First International

Look to the skies for a solution

- Tuesday 28 August 2012 -

SUMMER is nearly over, the kids are back in school and winter will be upon us all too soon.

Unfortunately the shipping industry has been stuck in winter for several years and now faces a period that could present the final tipping point for many companies.

Freight markets both wet and dry are now hopelessly over-supplied with ships of a historically young average age, while the demand for cargo movements continues to decline.

Yet still ships are being ordered, with the wet fleet due to grow by another 20% in the next 18 months and the dry by nearly 30%. The largest increase of all is with the large container ships segment, due to grow by more than 60%.

Let us just remind ourselves that shipping serves the global economies. It cannot create demand but by reckless speculation in new ships it can — and has — destroyed its own economic viability.

Meanwhile, the added reality is that its customer bases are in countries that are themselves going through the worst economic recession since the 1930s, making the outlook very grim indeed.

The monetary problems of the euro nations continue to worsen and reflect the problems facing the shipping industry.

Countries buried under vast non-performing debt and growing unemployment are being offered more debt, are required to massively cut overheads — ie, government spending — and are being shown no plan for recovery.

Meanwhile China, the engine of the last boom, is retreating to digest the rapid growth it has created.
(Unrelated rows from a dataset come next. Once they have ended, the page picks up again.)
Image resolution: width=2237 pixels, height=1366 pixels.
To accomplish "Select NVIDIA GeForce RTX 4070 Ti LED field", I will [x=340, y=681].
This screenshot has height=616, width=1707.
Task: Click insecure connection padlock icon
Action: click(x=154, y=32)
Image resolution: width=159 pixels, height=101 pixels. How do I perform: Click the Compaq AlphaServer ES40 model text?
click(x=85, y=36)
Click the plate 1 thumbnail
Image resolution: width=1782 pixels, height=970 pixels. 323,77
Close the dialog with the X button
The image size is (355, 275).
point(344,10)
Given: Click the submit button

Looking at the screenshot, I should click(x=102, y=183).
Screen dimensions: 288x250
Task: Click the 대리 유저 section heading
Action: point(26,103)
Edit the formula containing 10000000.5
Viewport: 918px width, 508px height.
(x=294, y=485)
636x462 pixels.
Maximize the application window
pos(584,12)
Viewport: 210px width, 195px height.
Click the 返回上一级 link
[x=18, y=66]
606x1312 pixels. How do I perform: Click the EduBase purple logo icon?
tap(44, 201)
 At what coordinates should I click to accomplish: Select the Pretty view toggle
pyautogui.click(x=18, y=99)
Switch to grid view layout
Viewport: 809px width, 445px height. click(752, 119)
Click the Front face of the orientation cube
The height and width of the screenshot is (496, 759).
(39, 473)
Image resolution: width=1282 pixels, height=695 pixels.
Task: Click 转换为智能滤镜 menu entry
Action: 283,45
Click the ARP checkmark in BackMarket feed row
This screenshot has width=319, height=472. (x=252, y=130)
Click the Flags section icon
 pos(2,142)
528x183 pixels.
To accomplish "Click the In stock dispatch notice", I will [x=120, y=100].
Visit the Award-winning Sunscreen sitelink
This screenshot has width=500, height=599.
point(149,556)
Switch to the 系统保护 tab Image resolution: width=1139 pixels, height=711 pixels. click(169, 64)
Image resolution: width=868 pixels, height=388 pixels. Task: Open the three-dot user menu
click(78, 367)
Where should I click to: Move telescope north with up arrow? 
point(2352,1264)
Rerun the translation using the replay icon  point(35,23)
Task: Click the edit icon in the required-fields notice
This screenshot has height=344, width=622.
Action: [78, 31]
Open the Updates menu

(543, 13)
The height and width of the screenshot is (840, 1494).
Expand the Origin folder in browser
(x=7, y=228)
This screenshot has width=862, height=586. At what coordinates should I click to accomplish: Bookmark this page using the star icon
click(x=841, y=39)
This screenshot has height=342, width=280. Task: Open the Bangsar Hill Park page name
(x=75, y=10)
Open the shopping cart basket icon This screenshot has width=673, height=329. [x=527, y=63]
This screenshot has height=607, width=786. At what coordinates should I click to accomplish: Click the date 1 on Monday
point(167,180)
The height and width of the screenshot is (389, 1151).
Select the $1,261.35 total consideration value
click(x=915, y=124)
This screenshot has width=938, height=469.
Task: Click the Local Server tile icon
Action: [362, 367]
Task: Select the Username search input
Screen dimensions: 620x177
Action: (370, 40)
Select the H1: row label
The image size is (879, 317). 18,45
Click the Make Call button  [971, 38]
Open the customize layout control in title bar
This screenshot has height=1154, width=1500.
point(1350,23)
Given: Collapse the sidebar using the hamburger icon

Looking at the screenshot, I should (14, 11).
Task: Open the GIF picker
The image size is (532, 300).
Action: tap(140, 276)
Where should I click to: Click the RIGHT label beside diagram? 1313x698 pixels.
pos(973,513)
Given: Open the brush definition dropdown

It is now reformulating its next economic and political movements under new political leadership that will take at least five years to render its plans and another five years to implement them.

Let us not forget that China’s last boom was fuelled by the countries of Europe and the US that benefited from the supply of cheaply manufactured goods and the countries of the Middle East, South America and Australia that supplied the raw materials and energy products.

The serious recessions in Europe and the US have greatly reduced these countries’ demand for Chinese goods. There is a distinct possibility that the US will go into a deeper recession after the presidential election, whoever wins, which again points to a continuing downturn in the demand for shipping.

The freight rates that emerged in the middle of the last decade will not return in this, or the next, decade.

The ships that were ordered in the middle of the boom are worth as little as 50% of their delivered price today and, with so many wet and dry bulk ships trading on the spot markets, they are uneconomic even at those levels.

Slow steaming, reduced maintenance and cheaper crews do not address the problems but ultimately make them worse.

Ships have to operate in what is one of the most hazardous environments in the world and must be designed, maintained and operated by those who understand the risks and can afford to deal with them responsibly.

Things are very different in aviation, the other major transportation industry, in that most airlines today do not own their aircraft, but lease them from well-capitalised leasing companies that order in bulk quantities directly from the manufacturers.

Aircraft are then leased on long-term contracts to various airlines who are obliged to maintain and operate them in their respective services. Invariably airlines competing with each other on various routes lease the same types of aircraft from the same leasing company.

Airlines do not speculate on aircraft orders or in their secondhand values and most modern aircraft operate for 30 years or more. They are usually traded by the major airlines as they continue to modernise their fleets, and the leasing companies often re-lease aircraft to lesser airlines or convert them to carry freight.

Even the largest airlines cannot afford to own, and therefore finance, all the aircraft they need.

The leasing companies do not operate the aircraft but are able to fund the purchase because of their large capital structures and the ability of investors to look at the lease obligations that support them.

Almost every major US airline has been through bankruptcy reconstruction in the last 10 years and the mergers that emerged from this have been made easier by the leasing structures.

There have been some leasing deals, called bareboat charters, in shipping, and indeed time charters that are operating leases, but more needs to be done to restabilise the capital side of the industry.

The equity and debt capital needs to be connected with the end users of the ships and not just the operators or the asset speculators. The container industry is already deeply involved with leasing and the other sectors of shipping need to follow suit.

Paul Slater is chairman of First International.